Copy out the entries below line for line, leaving out the pictures.

- _MATERIAL FOR THIS TASK_
■ ■ ■ ■ ■

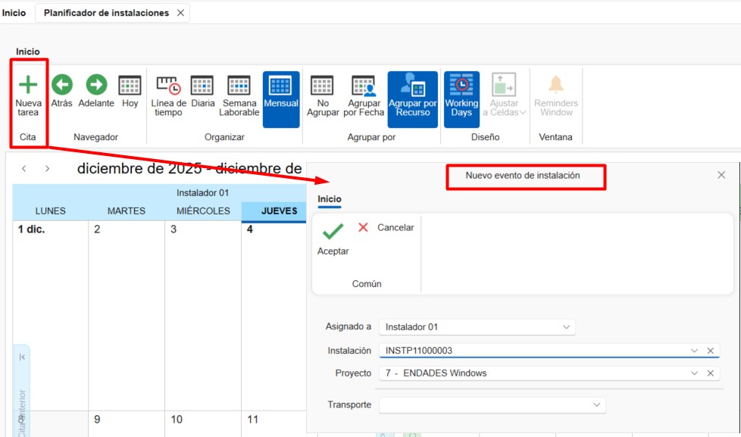Click the Nueva tarea green plus icon
The image size is (741, 437).
[28, 85]
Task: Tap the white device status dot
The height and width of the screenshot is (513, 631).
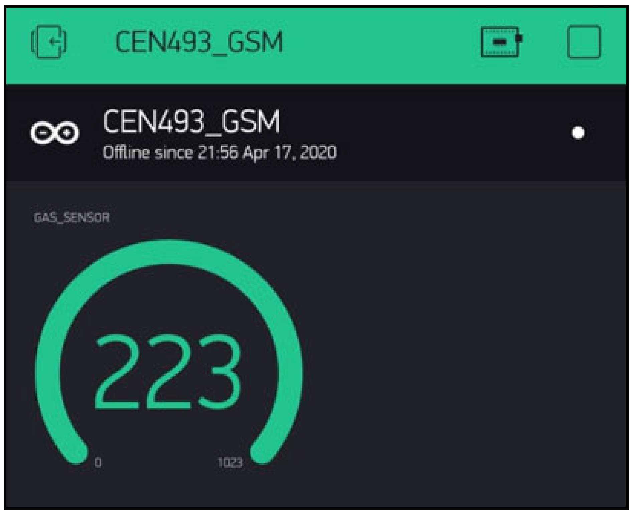Action: [578, 133]
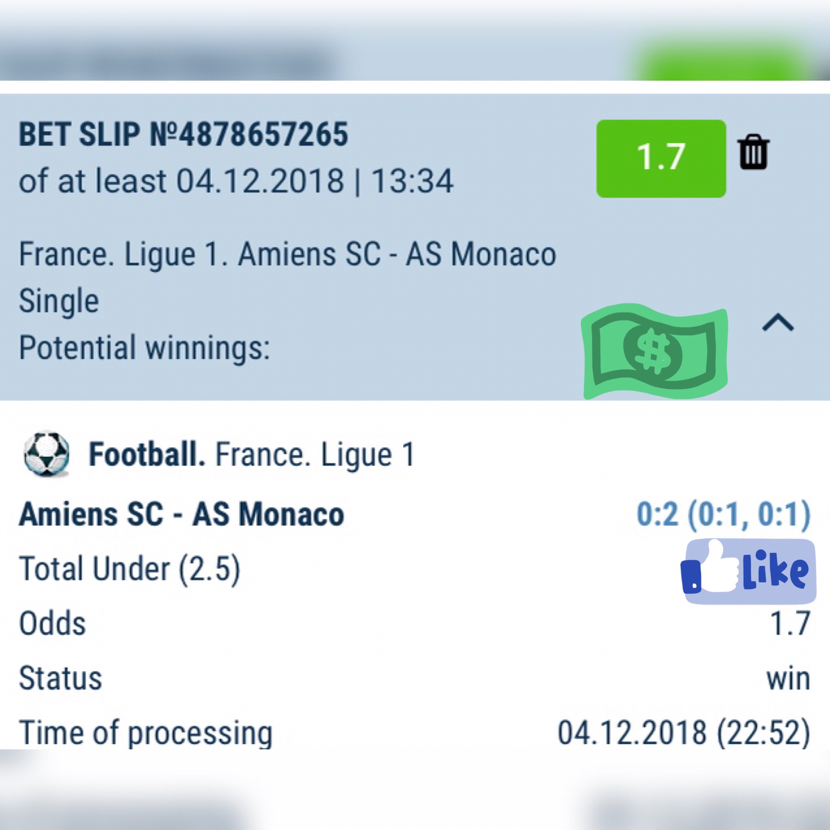Click the green 1.7 odds button

click(x=661, y=158)
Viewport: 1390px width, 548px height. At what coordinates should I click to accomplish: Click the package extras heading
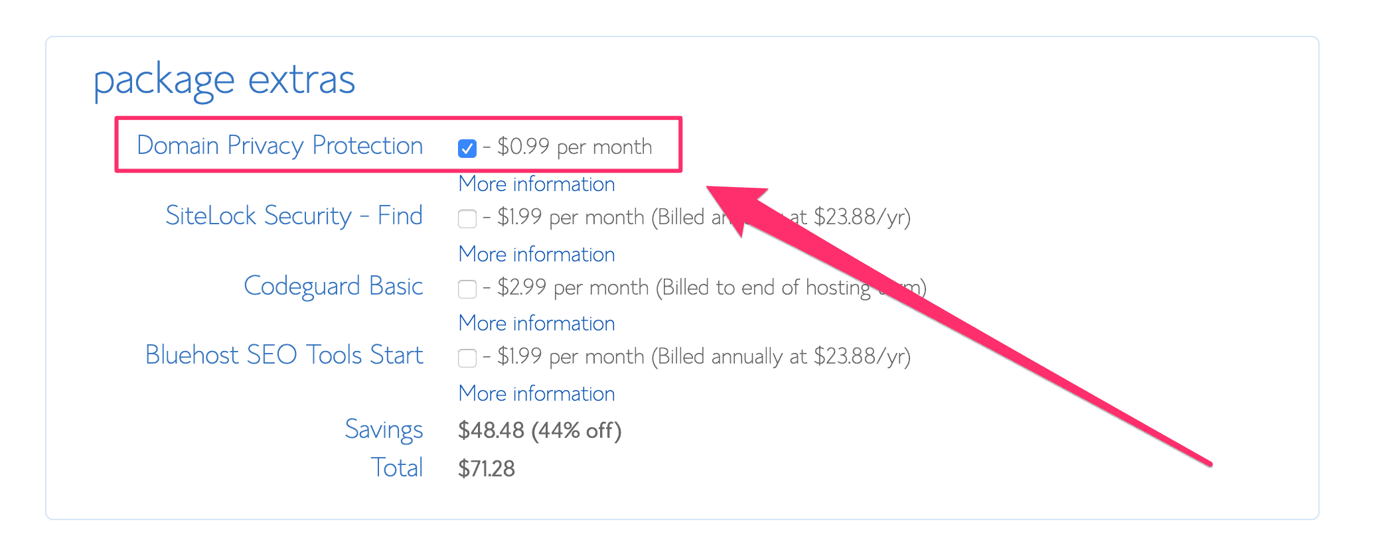(226, 78)
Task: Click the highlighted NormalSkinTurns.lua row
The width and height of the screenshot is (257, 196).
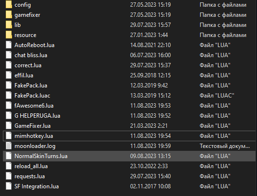Action: coord(129,156)
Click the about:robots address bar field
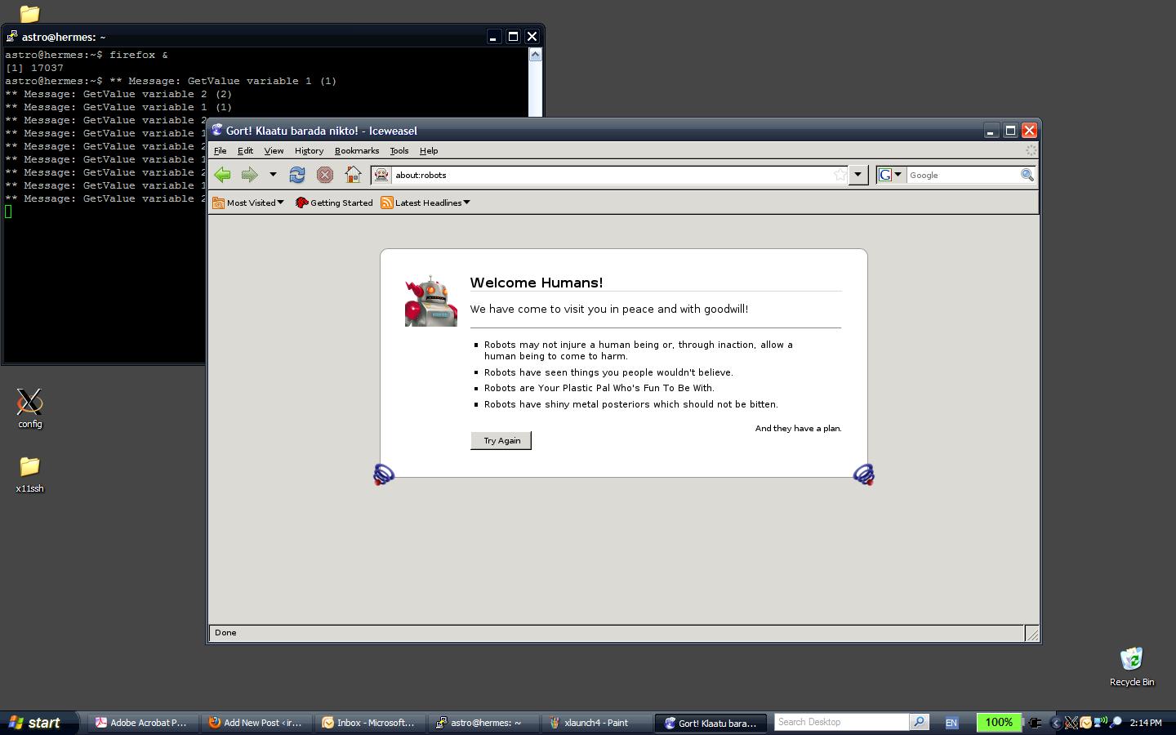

■ ■ ■ ■ ■

- _RESPONSE_
Click the Nueva tarea green plus icon
The image size is (741, 437).
[28, 85]
Task: Tap the white device status dot
The height and width of the screenshot is (513, 631).
Action: [578, 133]
Click the green 1.7 odds button

click(x=661, y=158)
Viewport: 1390px width, 548px height. At what coordinates should I click to accomplish: Click the package extras heading
(226, 78)
Task: Click the highlighted NormalSkinTurns.lua row
The width and height of the screenshot is (257, 196).
Action: coord(129,156)
Click the about:robots address bar field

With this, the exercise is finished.